Historically, Iran has remained a net importer of gasoline in recent decades and restriction on sale of gasoline was used as one of the tools to pressurize the country. Those sanctions were lifted with the implementation of JCPOA (Iran’s nuclear deal with the world powers, known as Joint Comprehensive Plan of Action), concerns about their return led to construction of PGSR to be pursued more rapidly and in different phases. In January 2019, when the third phase of the refinery was inaugurated, Iran was able not only to eliminate the need to import gasoline but also to export surplus gasoline and bring more income to the country.

 According to Secretary General of Iran’s Oil Refining Industry Companies Association (ORICA) the country’s oil refining capacity has increased to two million barrels per day. The activities of the refineries, in addition to meeting the domestic need, have led to the export of surplus products, which plays a significant role in combating the sanctions.

The Secretary General of ORICA went on to say that in addition to the main products, 32 other special products are produced in the refineries, which are allocated on priority to domestic petrochemical industries.

He highlighted the role of refineries as 32,000 people are directly employed in this sector and now all refineries are run by domestic experts and not a single foreign engineer is employed in this industry.

In the recent past, the quality of domestically produced fuel was not comparable to international standards, but over the last four years the quality of local gasoline has improved so much that ordinary gasoline has replaced super gasoline. It is also worth noting that the country's refineries are operating at optimum capacity utilization.

Lately, Iran’s Karoon Petrochemical Company (KPC) has unveiled two new products that are going to save the country US$27 million. The production lines of two new grades of MTDI and KMT-10 were officially launched with the aim of meeting the needs of downstream sectors and completing the value chain of the country’s petrochemical sector.

KMT-10 is produced by pre-polymerization of methyl phenyl isocyanate and by the formation of urethane groups.

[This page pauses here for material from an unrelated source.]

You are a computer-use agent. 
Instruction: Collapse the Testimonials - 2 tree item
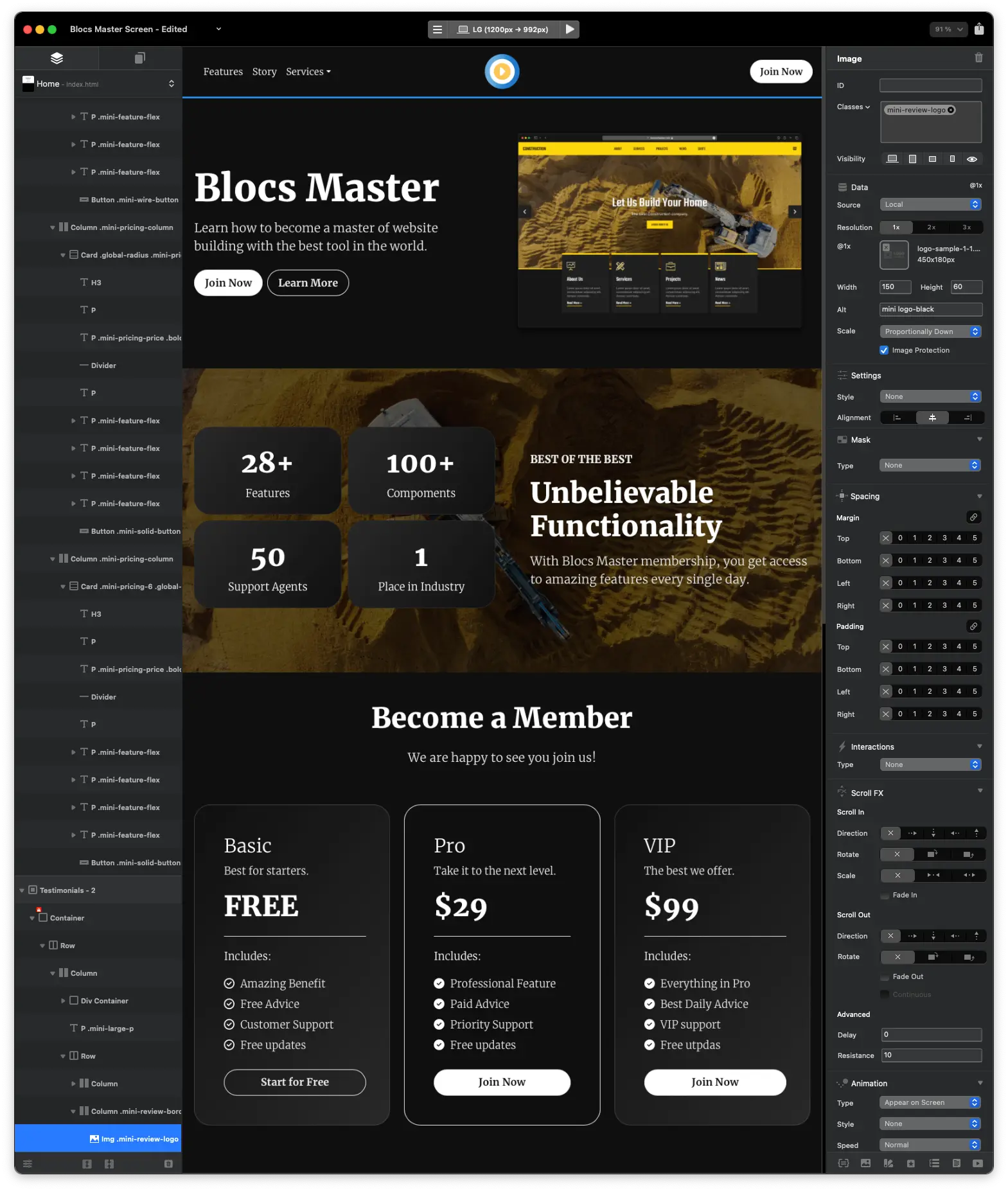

With the production of this new product, the petrochemical industry will practically eliminate the need to import similar grades which have been previously imported from China, Japan, South Korea, and Germany. This strategic product has wide applications in the automotive, office, and home appliances industries.

MTDI products include Aradur 830 CH, Aradur 850 CH, and Aradur 2963 CH. Karoon Petrochemical Company has introduced this product in order to meet the needs of downstream producers of paint, resin, and polyurethane and in order to complete the value chain of petrochemical products.

The petrochemical industry is playing a crucial role in Iran's non-oil economy, the second-largest foreign exchange earner after crude oil. Petrochemical exports already make up nearly 33 percent of the country’s non-oil exports.

Head of Iran’s National Petrochemical Company (NPC) Behzad Mohammadi said the country’s petrochemical products basket would be further diversified. The official noted that major development plans were underway for diversifying the country’s petrochemical output considering the wide range of feedstock available.